Изменить размер шрифта - +
Он привык видеть изображение короля на витраже, где его фигура олицетворяла веру и верность.

Поглощенный размышлениями, он добрался до улицы Жевр. Там, избавившись, наконец, от бесполезных мыслей, он с изумлением уставился на пересекавшую Сену улицу, спустившись на набережную Пелетье, он пригляделся и сообразил, что перед ним всего лишь мост, по обеим сторонам которого выстроились дома. Поджидавший заказчиков маленький савояр с сурком на плече сообщил ему, что это мост Мари. Часто оборачиваясь, дабы полюбоваться чудом строительного искусства, он, наконец, добрался до Гревской площади. Он сразу узнал ее, так как в детстве часто рассматривал гравюру, изображавшую казнь разбойника Картуша, состоявшуюся на этой площади в ноябре 1721 года при большом стечении народа. Глядя на картинку, маленький Николя воображал, как он, никем не замеченный, стоит в толпе, и никто даже не подозревает, что страшный разбойник пойман только благодаря его храбрости, ловкости и отваге. Постояв немного, он отправлялся ловить новых, еще более ужасных разбойников… Молодой человек содрогнулся: его детские фантазии обрели реальные очертания, и через несколько шагов он действительно сделает свой первый шаг по пути на сцену, где по велению уголовного суда разыгрываются кровавые спектакли.

Оставив по правую руку зерновую пристань, он вошел в аркаду Сен-Жан, ведущую в самое сердце старого Парижа. Объясняя ему дорогу, отец Грегуар, упомянув об этой улочке, всячески предостерегал его: «Этот проход, — говорил он, сжимая руки, — мрачный и опасный, весь сброд с улицы Сент-Антуан и из Сент-Антуанского предместья ошивается именно там». Аркада слыла излюбленным местом воров и попрошаек, поджидавших прохожих под пустынным сводом. Николя шел, внимательно оглядываясь по сторонам, но ему встретились только разносчик воды да несколько поденщиков, направлявшихся в поисках работы на Гревскую площадь.

Пройдя улицы Тиссандери и площадь Бодуайе, он добрался до рынка Сен-Жан. Как сказал его наставник, это был второй по величине рынок Парижа после Центрального рынка. Николя узнал его по источнику, расположенному в центре рыночной площади, возле кордегардии; к источнику тянулась ниточка парижан, желавших запастись водой из Сены.
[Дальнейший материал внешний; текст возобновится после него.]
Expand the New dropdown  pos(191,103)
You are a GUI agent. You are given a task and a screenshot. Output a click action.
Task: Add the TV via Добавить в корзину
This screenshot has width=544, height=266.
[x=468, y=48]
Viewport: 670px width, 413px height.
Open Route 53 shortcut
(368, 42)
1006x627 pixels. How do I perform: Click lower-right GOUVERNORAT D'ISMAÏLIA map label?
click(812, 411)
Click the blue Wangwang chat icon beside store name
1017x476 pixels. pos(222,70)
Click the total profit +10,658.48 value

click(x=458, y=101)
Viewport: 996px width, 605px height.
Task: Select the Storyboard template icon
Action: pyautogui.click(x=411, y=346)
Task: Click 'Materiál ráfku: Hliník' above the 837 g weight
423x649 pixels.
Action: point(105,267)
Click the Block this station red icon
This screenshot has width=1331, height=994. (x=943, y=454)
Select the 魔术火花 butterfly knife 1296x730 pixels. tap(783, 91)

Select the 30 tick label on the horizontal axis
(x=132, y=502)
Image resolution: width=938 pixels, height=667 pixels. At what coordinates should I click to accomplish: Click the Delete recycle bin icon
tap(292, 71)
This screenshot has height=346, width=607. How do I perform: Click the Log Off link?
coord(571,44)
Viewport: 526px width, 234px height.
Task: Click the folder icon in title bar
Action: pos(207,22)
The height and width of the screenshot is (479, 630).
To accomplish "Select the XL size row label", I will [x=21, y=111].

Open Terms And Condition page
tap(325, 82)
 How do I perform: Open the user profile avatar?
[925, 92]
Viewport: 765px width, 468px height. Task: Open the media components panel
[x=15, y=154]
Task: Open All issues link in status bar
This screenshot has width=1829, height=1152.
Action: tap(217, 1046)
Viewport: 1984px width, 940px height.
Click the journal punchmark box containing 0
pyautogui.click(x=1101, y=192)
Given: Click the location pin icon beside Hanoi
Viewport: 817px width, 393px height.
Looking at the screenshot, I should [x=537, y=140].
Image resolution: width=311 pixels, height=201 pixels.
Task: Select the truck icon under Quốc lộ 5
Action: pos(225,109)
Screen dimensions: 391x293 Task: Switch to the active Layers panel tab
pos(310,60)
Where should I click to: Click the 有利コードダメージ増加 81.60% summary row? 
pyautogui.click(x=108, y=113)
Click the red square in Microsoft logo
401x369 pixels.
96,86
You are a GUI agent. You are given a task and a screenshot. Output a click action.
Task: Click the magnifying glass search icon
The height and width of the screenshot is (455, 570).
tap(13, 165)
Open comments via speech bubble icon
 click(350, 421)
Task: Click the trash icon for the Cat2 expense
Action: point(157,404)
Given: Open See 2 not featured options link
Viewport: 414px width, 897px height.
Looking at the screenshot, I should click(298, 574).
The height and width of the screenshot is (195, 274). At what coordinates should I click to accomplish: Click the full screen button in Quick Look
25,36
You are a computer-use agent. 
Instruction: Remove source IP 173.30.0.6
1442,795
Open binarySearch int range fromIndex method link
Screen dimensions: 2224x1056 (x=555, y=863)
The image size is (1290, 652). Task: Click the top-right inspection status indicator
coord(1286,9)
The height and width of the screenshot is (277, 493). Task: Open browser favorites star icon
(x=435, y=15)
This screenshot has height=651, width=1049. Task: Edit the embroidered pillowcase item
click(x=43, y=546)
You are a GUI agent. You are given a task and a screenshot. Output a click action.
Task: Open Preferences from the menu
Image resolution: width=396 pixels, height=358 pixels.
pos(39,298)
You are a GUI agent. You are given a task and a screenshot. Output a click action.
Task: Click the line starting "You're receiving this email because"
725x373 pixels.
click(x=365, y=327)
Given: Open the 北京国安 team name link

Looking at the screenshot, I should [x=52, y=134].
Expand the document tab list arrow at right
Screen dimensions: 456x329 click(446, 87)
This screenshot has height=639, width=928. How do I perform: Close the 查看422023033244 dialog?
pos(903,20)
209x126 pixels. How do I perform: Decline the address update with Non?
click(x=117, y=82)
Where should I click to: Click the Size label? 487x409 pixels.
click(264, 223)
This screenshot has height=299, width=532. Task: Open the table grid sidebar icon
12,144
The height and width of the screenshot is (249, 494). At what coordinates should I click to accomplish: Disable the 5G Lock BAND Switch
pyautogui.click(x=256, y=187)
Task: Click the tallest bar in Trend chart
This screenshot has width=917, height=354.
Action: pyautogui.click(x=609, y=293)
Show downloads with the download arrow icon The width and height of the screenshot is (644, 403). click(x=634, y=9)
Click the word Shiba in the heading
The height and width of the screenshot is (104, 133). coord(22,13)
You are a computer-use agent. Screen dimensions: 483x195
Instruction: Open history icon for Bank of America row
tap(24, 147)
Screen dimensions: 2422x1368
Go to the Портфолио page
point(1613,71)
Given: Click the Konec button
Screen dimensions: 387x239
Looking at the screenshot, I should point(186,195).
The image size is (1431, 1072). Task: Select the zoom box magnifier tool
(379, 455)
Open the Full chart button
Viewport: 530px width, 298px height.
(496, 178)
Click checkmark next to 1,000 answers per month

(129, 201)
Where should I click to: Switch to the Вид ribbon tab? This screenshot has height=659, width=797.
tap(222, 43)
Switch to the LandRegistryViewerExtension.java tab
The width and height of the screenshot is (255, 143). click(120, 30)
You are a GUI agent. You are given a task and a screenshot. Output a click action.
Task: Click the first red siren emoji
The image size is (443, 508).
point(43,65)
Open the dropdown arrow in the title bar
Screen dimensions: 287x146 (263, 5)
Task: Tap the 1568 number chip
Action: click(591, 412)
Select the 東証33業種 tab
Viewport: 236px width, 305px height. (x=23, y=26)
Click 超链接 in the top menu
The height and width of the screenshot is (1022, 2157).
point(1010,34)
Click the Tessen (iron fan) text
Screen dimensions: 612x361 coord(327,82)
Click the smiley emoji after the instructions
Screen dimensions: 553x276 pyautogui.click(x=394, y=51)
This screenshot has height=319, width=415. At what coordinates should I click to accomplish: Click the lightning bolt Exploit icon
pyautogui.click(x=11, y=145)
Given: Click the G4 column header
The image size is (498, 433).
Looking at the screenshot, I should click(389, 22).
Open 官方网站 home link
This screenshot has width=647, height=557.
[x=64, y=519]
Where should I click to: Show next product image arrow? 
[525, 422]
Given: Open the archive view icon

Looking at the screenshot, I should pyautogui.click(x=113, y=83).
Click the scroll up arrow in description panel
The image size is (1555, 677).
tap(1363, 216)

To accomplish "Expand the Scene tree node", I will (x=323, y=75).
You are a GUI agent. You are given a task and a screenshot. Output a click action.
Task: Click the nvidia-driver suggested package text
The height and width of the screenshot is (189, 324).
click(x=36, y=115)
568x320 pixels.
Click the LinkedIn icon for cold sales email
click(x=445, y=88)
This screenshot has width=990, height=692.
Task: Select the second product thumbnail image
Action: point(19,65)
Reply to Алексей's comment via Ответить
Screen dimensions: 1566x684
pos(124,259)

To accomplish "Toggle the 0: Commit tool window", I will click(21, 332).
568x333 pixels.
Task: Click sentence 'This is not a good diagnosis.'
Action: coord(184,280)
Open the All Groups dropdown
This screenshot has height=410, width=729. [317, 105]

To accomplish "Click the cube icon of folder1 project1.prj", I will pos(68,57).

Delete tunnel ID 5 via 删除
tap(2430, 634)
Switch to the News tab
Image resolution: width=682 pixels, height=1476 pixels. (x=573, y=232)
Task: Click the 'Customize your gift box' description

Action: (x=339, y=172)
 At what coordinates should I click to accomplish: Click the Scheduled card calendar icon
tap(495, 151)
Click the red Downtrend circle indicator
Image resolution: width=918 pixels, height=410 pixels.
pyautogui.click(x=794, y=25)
Николя, привыкшему к порядку, царившему на провинциальных рынках, пришлось прокладывать себе дорогу через настоящий хаос. Продукты, за исключением мяса, удостоившегося особых прилавков, лежали на земле вперемешку. Осень стояла теплая, поэтому отовсюду доносились резкие запахи, а оттуда, где продавали морскую рыбу, тянуло, пожалуй, и тухлятиной. Молодому провинциалу казалось, что большего и более оживленного рынка, чем этот, просто существовать не может. Отведенные для торговцев прилавки теснились друг к другу, не давая ни проехать, ни пройти. Но и здесь, как и повсюду в Париже, экипажи дерзко двигались вперед, грозя раздавить всех, кто попадется на пути. Всюду торговались, спорили, и, присмотревшись, Николя отметил, что, судя по одежде и выговору, торговцами являлись в основном крестьяне из пригородных деревень, приехавшие продать выращенные своими руками зелень, овощи и живность.

Увлекаемый людскими течениями и водоворотами, Николя раза три или четыре обогнул рынок, прежде чем обнаружил улицу Сент-Круа-де-ла-Бретонри и сумел свернуть в нее. Малолюдная улочка беспрепятственно вывела его на улицу Блан-Манто, где между поворотами на улицы Дюпюи и Дюсенж он отыскал дом Лардена.

Он остановился и принялся разглядывать небольшое четырехэтажное здание, окруженное с обеих сторон высоким забором, скрывавшим от нескромных взоров крошечный садик. Наконец он нерешительно поднял дверной молоток и тотчас отпустил; молоток упал с глухим стуком, и в ответ из дома донеслось гулкое эхо. Дверь приоткрылась, и в проеме показалась женская голова в белом чепце с оборками, из-под которых выглядывало широкое лицо с толстыми щеками, под стать мощному торсу, обтянутому красной кофтой без рукавов; с могучих рук стекала мыльная вода.